I Built the Open Source “Microsoft Edge Drop” Replacement Using Cloudflare R2 + Turso
Source: Dev.to

Overview
I recently built Cliff Drop, a self‑hosted, cross‑device text and file sharing app inspired by Microsoft Edge Drop. The interesting part isn’t the UI—it’s the storage architecture.
Storage Architecture
Structured Data → Turso (Edge‑hosted SQLite)
For messages, metadata, and authentication I used Turso (libSQL).
Why Turso?
- Edge‑hosted SQLite
- Low‑latency global reads
- Familiar SQL syntax
- No heavy database operations
- Works perfectly with Drizzle ORM
It provides SQLite simplicity with distributed‑database characteristics—no need for Postgres clusters or complex replication configs.
File Storage → Cloudflare R2 (S3‑compatible)
For file uploads and images I used Cloudflare R2.
Why R2?
- S3‑compatible API
- Zero egress fees
- Object storage at scale
- Seamless Node.js integration
- Easy local fallback option
This allows:
- Storing large file uploads
- Generating thumbnails
- Serving files globally
- Avoiding bandwidth surprises
All without vendor lock‑in.
Real‑Time & Security
- Native WebSockets for real‑time sync
- Argon2id password hashing
- HTTP‑only cookies
- CSRF protection
- CSP headers
- Secure file handling
Built with
- SvelteKit (adapter‑node)
- Tailwind CSS
- Node.js
- Drizzle ORM
- Turso
- Cloudflare R2
Why This Architecture Matters
Cliff Drop demonstrates a cloud‑native storage design that separates structured data from object storage, leverages an edge database, and uses S3‑compatible infrastructure. It’s ready for production on Linux (systemd / PM2 / Nginx).
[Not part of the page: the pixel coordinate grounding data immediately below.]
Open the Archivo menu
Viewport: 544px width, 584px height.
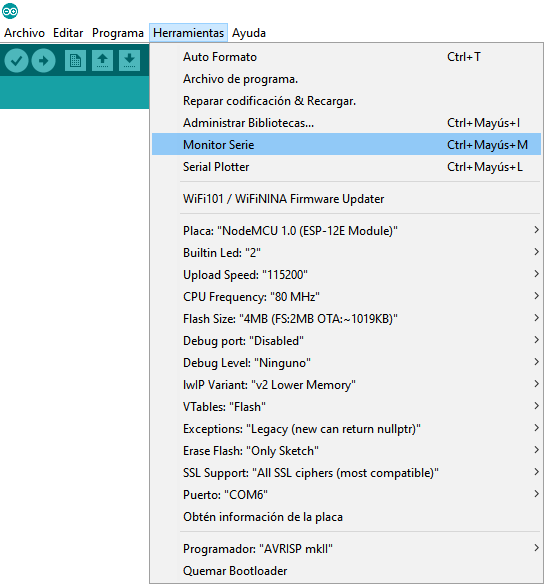(25, 33)
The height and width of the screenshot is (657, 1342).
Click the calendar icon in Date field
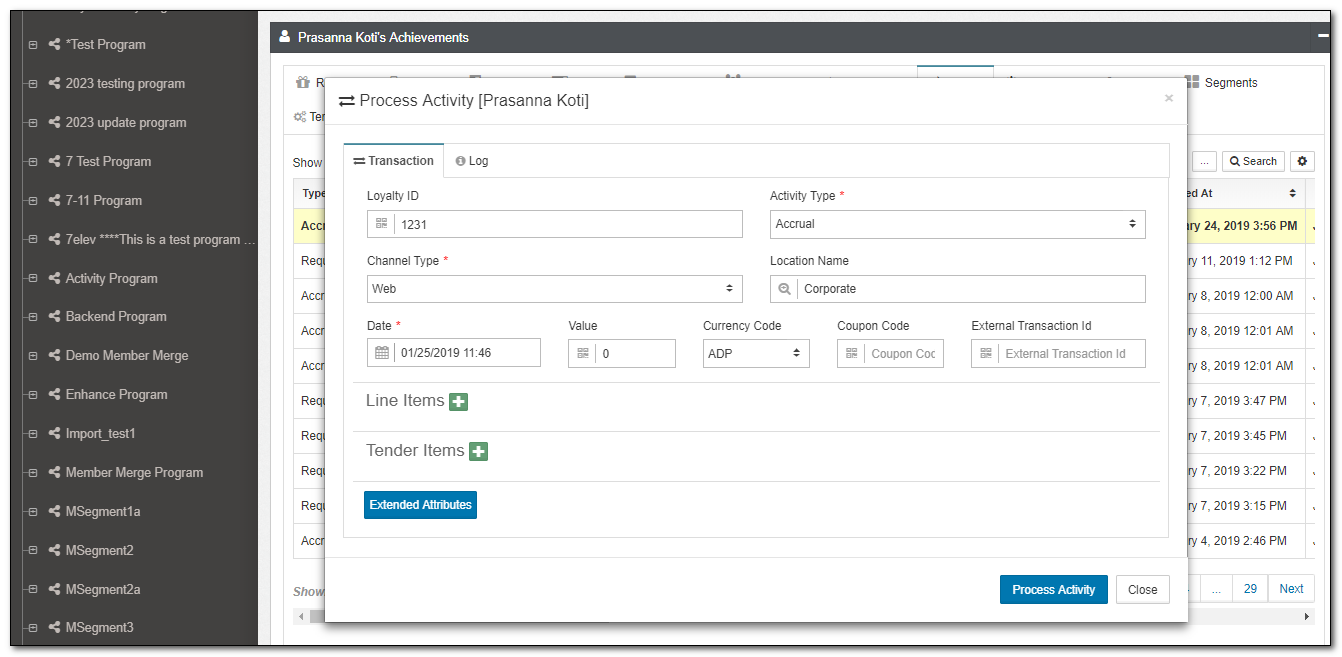point(382,353)
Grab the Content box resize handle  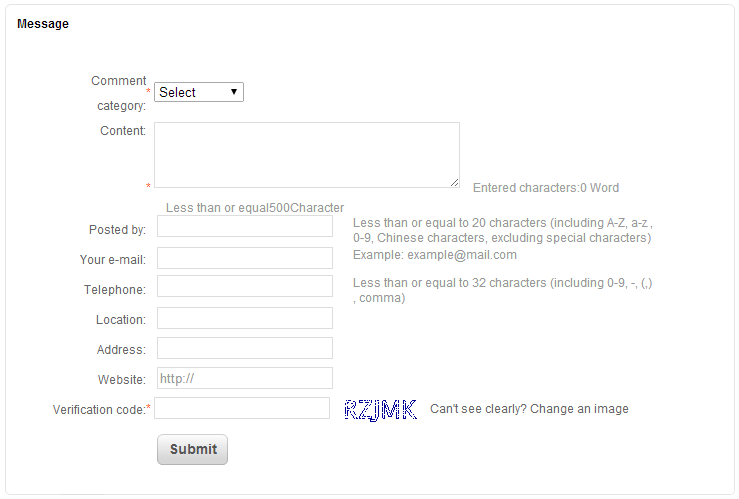pos(454,182)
Modern full‑stack engineering isn’t just React + API; it’s choosing the right storage layer for each responsibility:
- Database for data integrity
- Object storage for files
- Edge for performance
- Node for control
Even a small side project can be architected like a real system. Split storage properly, consider latency, scale, and cost to level up your projects.